Почему он так сказал? Хотел, чтобы она ответила: у меня нет тайн, но она промолчала. И, наверное, поэтому он сказал:
— Она славянка, как и ты, а славяне считают, что тайна это всегда факт и только факт, они не признают тайны метафизической.
— Достоевский, которого ты так любишь, опровергает такую точку зрения.
— Нет, не опровергает. А знаешь, кто мой любимый персонаж?
— Алеша?
— Нет, не угадала. Свидригайлов. И знаешь, почему? Он страстный, он не может справиться с собой, но у него есть совесть. Это странно, но мало у кого из героев Достоевского есть совесть. По-немецки совесть это — Gewissen, то есть знать вместе. Это к вопросу о том, что такое тайна. Так вот я действительно не знаю, что с Гизеллой и где она. Мы ее отдали на удочерение.
— Почему?
— Мы ведь не были официально женаты, мои родители были против. Мать рыдала, когда я сказал, что женюсь на Мареве. «Она не имеет права войти в хорошую семью!» — вопила она, катаясь по кровати. Мне было только восемнадцать, и я был слабак. Я соврал матери, сказав, что между нами ничего нет, потому что больше всего она боялась, что будет ребенок. Как в воду смотрела. А отец считал, что только состоятельный человек может позволить себе роскошь иметь жену. Я же был без работы и без денег. В общем, по их мнению, выходило, что жена хуже проститутки — она и более корыстна, и менее искренна. Эта история разрушила мои отношения с родителями. Когда мать умерла, я рыдал и не мог остановиться.
— Потому что все-таки любил.
— Потому что не любил.
— Сколько лет сейчас было бы девочке?
— Сорок или сорок два.
— Ты не помнишь точно?
— Точно — сорок один. Она родилась в девятьсот втором. Ужасные времена. Марева провалила диплом, она не имела права работать даже учительницей. Я тоже сдал выпускные экзамены хуже всех.
— Ты?!
— А что ты удивляешься? Профессор Минковский называл меня «ленивой собакой». Я вообще не очень умен, я просто очень любопытен. Мы кормились репетиторством. А мать написала родителям Маревы оскорбительное письмо, в котором называла Мареву «немолодой женщиной». Мать терпеть ее не могла, по-моему, просто ревновала к моему красавцу отцу. Марева старше меня всего на несколько лет. Кстати, у моих сыновей первые попытки жениться тоже были связаны со зрелыми женщинами. И ты, представляешь, тут мы с Маревой стояли насмерть, даже забыли распри. Люди очень смешные создания. Вот я, например. Зачем я тебе рассказываю эти подробности подробностей и не говорю, что это я уговорил Мареву отдать ребенка на удочерение?
— Я догадалась.
— Иметь незаконнорожденного ребенка в те времена означало конец карьеры. И даже не конец: для меня это означало невозможность найти работу.
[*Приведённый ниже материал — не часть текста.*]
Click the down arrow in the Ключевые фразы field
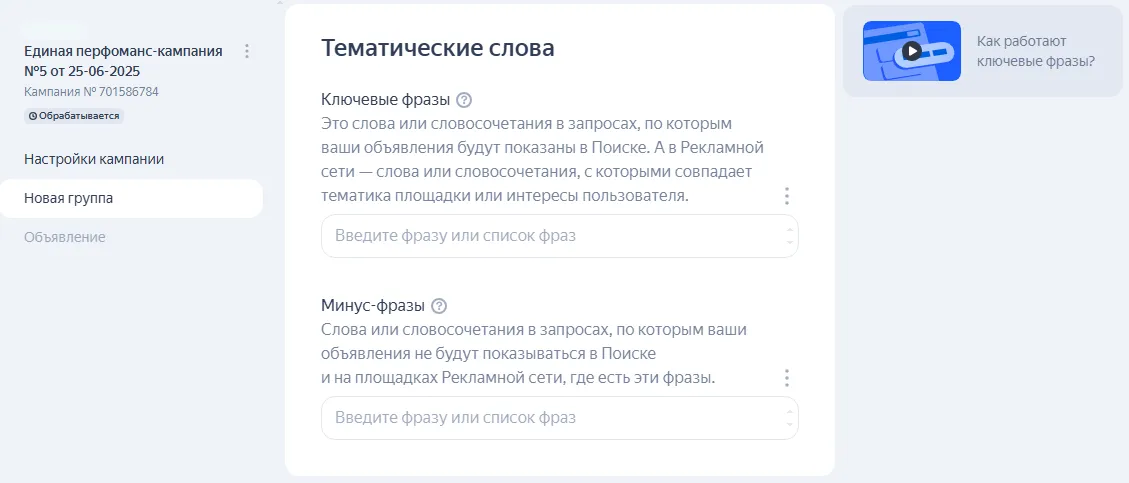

Вдруг пошел дождь. Здесь так случалось: прольется туча — и снова все сияет, и череда ясных жарких дней, с туманами по утрам и телесно-розовым небом на закате.
Но тот дождь был каким-то угрюмым, обесцветившим все вокруг.
Когда вернулись промокшие, удивились, что во дворе под дождем болтается фокстерьер Чико, но Марта сказала, что Мадо и Эстер уехали в Лейк-Плейсид получить на почте корреспонденцию, и Чико ждет Мадо, поэтому и отказывается идти в дом.
Марта выглядела плохо: глаза в коричневых обводах, набрякли мешки.
Захотелось ее обнять, отвести в постель, побаловать вкусным, но здесь сантименты были не приняты. Все были слишком ироничны.
Она искренне любила эту женщину. За то, что никогда никого не обременяла своими проблемами, не жаловалась, не лезла с советами и мнениями. Марта, кажется, отвечала взаимностью. Только за то, что эту русскую женщину любил ее брат. Ее близость с Генрихом была запредельной. Иногда они обменивались взглядами о чем-то, понятном только им двоим.
Правда, Генрих говорил, что в молодости они бурно ссорились, но это давно прошло.